Novamente, não existe uma receita de bolo. Até porque
depende muito do momento em que a empresa está. No caso da Sieve, nós
continuamos tocando o negócio como executivos. A equipe e a operação continuou
sob nossa responsabilidade. A principal diferença é que, com a chegada de novos
sócios, o sonho grande aumentou.
Aliás, a questão do sonho grande, aqui, é super
importante, porque a minha orientação quanto aos próximos passos para gestores
que passem por essa experiência sempre será a de ampliar esse sonho grande.
Sempre digo para buscarem parceiros em linha com os seus valores e objetivos,
além de um modelo de negócio que permita que o sonho se expanda ainda mais.
Empreender não é só abrir uma
empresa
Por falar em sonho grande, quero propor uma reflexão um
tanto filosófica: para mim, empreender é muito mais do que abrir e tocar um
negócio.
É UMA ATITUDE DE VIDA, E QUE, POR ISSO, É INDISSOCIÁVEL
DO LEGADO QUE PRETENDEMOS DEIXAR.
Faço essa reflexão porque também ouço muitas perguntas
sobre como, depois de vender um negócio, o(a) empreendedor(a) pode continuar
contribuindo com o ecossistema. Sobre como pode disseminar a cultura
empreendedora.
Além, evidentemente, da possibilidade de ele abrir outro
negócio, existem outros caminhos que ele(a) pode trilhar também.
No meu caso, procuro “irradiar” esse espírito das mais
diversas formas. Por exemplo, dando mentorias na Endeavor, para orientar quem
está passando pelos desafios que passei.
Também costumo ministrar palestras ou
escrever artigos contando histórias e aprendizados, como esses que estou compartilhando
com você. Investimento-anjo é uma vontade futura.
Isso serve até para mostrar ao pessoal mais jovem que
empreender não é um bicho de sete cabeças. Que, por mais que não estejamos no
Vale do Silício ou em Israel, é possível, sim, criar um negócio de valor e com
crescimento de alto impacto aqui no Brasil.
Também tenho a oportunidade de ser professor de
empreendedorismo na PUC-Rio. Dou esses exemplos apenas para mostrar o quanto,
para mim, é forte a causa. E, a meu ver, o momento da venda foi importante
nessa trajetória.
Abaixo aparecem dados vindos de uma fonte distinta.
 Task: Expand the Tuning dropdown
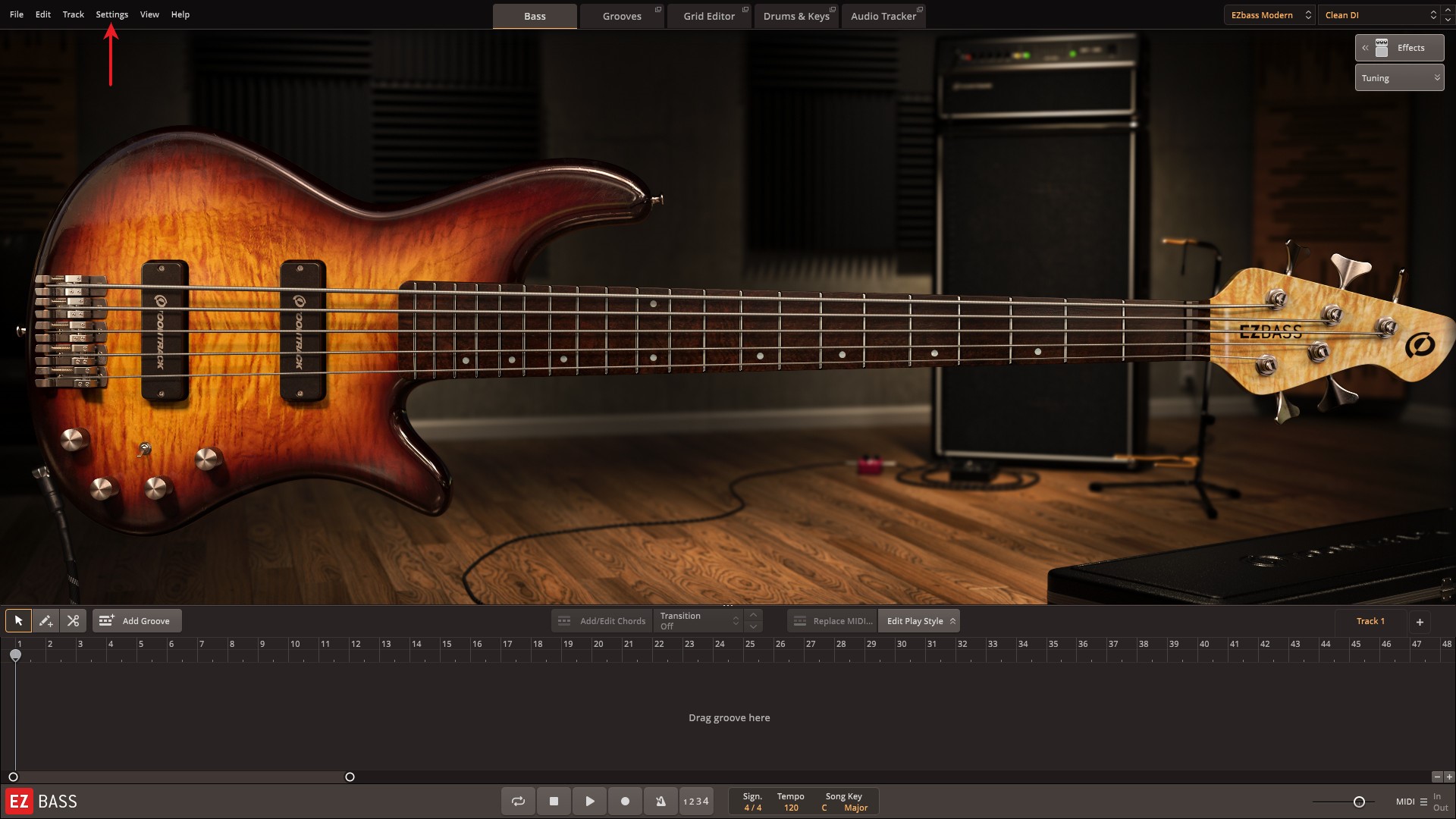[x=1399, y=78]
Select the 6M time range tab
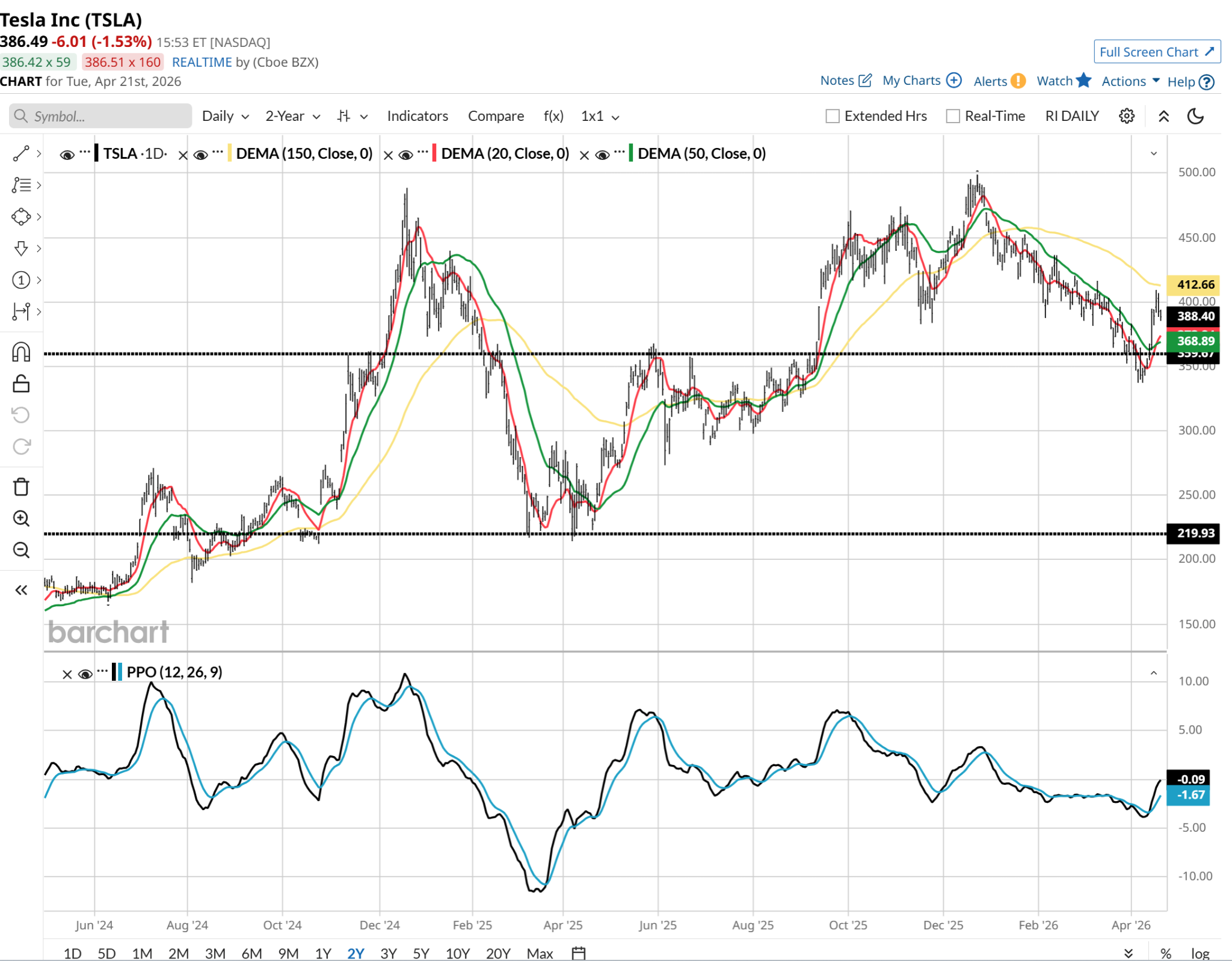The image size is (1232, 961). pos(251,953)
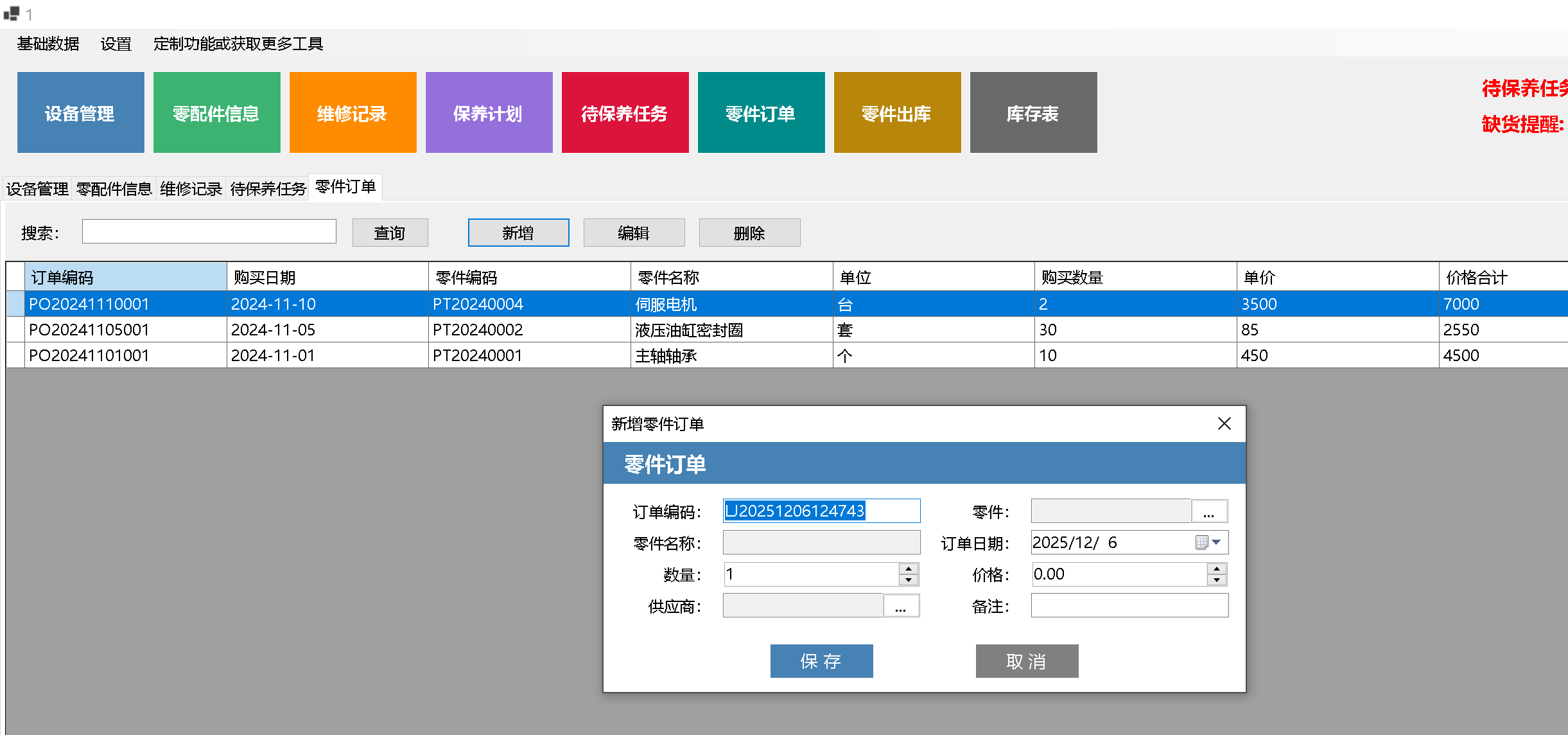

Porque, quando empreendedores não são mais os únicos
responsáveis por um negócio, podem se dedicar a outro campo fundamental para as
transformações que todos queremos ver: a educação.
Por último, o investimento em novos empreendedores é uma
bela possibilidade. Que o digam empreendedores como Hernán Kazah, fundador do
Mercado Livre, que hoje se dedica a procurar companhias latino-americanas para
investir por meio da Kaszek Ventures. Ou como Reid Hoffman, co-fundador do
LinkedIn, que também se tornou Venture Capitalist e faz parte do conselho de
várias organizações sem fins lucrativos. Ah, e eles também dão mentorias.
No fim das contas, pode ser que você coloque uma grana no
bolso e queira tirar umas férias. Pode ser, inclusive, que isso te ajude a
“desapegar”. Mas um empreendedor verdadeiramente de alto impacto não dispensa
uma oportunidade de devolver à sociedade. Além dos novos projetos que
certamente surgirão, sempre haverá quem possa se beneficiar da experiência que
você viveu. Não deixe de passá-la adiante!